La dispute Iran-Azerbaïdjan est une compétition pour les corridors de transport de la région


Par Pepe Escobar – Le 5 octobre 2021 – Source The Saker’s Blog

Des camps se forment pendant la querelle entre l’Iran et l’Azerbaïdjan. Mais cette dispute n’a rien à voir avec l’ethnie, la religion ou la tribu.

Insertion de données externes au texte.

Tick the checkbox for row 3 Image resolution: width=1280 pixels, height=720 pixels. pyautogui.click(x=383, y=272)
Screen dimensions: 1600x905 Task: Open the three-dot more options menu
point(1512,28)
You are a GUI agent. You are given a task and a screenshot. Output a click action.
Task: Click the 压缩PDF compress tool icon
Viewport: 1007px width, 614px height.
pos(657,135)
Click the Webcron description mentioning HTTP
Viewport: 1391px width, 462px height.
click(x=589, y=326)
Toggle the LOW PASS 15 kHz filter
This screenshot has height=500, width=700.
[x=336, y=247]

Il s’agit surtout de savoir qui pourra forger les nouvelles voies de transport régional.

La dernière chose dont le processus complexe et en cours d’intégration eurasienne a besoin à ce stade, c’est de cette brouille entre l’Iran et l’Azerbaïdjan dans le Sud Caucase.

Commençons par Conquérants de Khaybar, le plus grand exercice militaire iranien organisé depuis vingt ans, à la frontière nord-ouest de l’Iran, proche de l’Azerbaïdjan.

Parmi les unités déployées par l’armée iranienne et le Corps des gardiens de la révolution islamique (CGRI), on trouve des acteurs sérieux, comme la 21e division d’infanterie de Tabriz, le bataillon Ashura 31 du CGRI, la 65e brigade des forces spéciales aéroportées et toute une série de systèmes de missiles, notamment les missiles balistiques Fateh-313 et Zulfiqar, dont la portée peut atteindre 700 kilomètres.

L’explication officielle est que ces exercices sont un avertissement aux ennemis qui complotent quelque chose contre la République islamique.

Le guide suprême iranien, l’ayatollah Khamenei, a tweeté que “ceux qui ont l’illusion de compter sur les autres, qui pensent qu’ils peuvent assurer leur propre sécurité, doivent savoir qu’ils prendront bientôt une claque, qu’ils le regretteront”.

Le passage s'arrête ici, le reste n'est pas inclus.